Since before the legislative session began, we’ve been talking about the Governor’s Higher Education Funding Task Force, and its proposal to increase the sustainability and accountability of our state’s four-year public higher education system. The proposal, which you can read here, is multi-faceted, but I like to summarize it as an approach to creating a “Triple A higher education system”: accessible, accountable & affordable. The accessibility (linking state support and tuition) and accountability (implementing the Complete to Compete metrics and a performance incentive fund) pieces are fairly straightforward, but the affordability piece is new and therefore harder to understand.
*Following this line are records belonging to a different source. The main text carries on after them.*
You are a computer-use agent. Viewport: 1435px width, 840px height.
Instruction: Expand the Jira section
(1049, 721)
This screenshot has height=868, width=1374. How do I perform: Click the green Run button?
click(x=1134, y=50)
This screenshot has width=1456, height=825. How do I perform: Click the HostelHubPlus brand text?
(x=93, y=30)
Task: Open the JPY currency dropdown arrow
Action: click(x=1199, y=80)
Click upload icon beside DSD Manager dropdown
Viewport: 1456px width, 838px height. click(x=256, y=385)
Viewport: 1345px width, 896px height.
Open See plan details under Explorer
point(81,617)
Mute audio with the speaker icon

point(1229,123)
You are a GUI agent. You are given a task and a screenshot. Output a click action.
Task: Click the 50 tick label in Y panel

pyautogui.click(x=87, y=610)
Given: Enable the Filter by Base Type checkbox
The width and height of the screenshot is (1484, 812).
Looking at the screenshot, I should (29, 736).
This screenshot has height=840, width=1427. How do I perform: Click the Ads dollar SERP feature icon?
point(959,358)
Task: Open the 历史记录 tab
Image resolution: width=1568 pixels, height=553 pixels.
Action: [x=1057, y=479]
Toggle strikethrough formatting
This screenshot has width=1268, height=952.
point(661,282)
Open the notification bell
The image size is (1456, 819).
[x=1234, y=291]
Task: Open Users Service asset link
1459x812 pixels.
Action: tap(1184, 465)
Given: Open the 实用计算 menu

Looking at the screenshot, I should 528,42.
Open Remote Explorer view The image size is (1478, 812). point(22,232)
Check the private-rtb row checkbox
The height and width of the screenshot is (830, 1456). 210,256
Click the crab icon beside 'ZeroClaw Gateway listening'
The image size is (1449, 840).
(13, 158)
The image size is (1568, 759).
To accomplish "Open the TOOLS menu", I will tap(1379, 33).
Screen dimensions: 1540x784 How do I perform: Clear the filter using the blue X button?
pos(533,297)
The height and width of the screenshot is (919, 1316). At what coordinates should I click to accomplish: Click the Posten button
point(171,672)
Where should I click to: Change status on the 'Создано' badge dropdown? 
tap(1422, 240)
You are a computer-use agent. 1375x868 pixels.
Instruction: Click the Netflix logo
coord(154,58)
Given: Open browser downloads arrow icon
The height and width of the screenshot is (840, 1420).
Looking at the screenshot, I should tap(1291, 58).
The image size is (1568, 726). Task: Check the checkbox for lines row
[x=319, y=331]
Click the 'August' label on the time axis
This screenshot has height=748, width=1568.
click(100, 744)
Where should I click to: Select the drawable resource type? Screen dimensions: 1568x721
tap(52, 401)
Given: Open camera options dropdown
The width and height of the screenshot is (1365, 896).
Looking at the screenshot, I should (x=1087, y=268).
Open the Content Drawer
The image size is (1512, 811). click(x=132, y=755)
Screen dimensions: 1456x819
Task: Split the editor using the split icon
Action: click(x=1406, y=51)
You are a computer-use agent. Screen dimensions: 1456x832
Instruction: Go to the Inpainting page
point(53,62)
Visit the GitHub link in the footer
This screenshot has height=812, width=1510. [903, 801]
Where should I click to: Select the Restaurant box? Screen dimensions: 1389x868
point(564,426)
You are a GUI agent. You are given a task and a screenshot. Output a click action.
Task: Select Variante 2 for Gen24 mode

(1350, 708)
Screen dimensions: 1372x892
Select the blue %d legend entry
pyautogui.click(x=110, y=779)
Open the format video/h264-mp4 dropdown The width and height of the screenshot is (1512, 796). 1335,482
The Prosperity Blog is all about helping you to understand new and unfamiliar economic development related activities, so once again we’re here for you. Let’s talk about that affordability part of the proposal: the creation of the Washington Pledge Scholarship.
- A new endowment program should be created with a goal of raising $1 billion by the end of this decade as a legacy that will help future generations of Washington students attend college. This scholarship will provide much needed help for low- to middle-income Washington students at our public two- and four-year colleges and universities.
- In working through the details to create this fund, consideration should be given to enabling donations to target specific programs or students, potentially with a special priority for students who want to pursue STEM degrees.
- Private donations from both individuals and business will fund the endowment.
- The endowment should accept individual donations and should be set up as a nonprofit to qualify for federal tax deductions.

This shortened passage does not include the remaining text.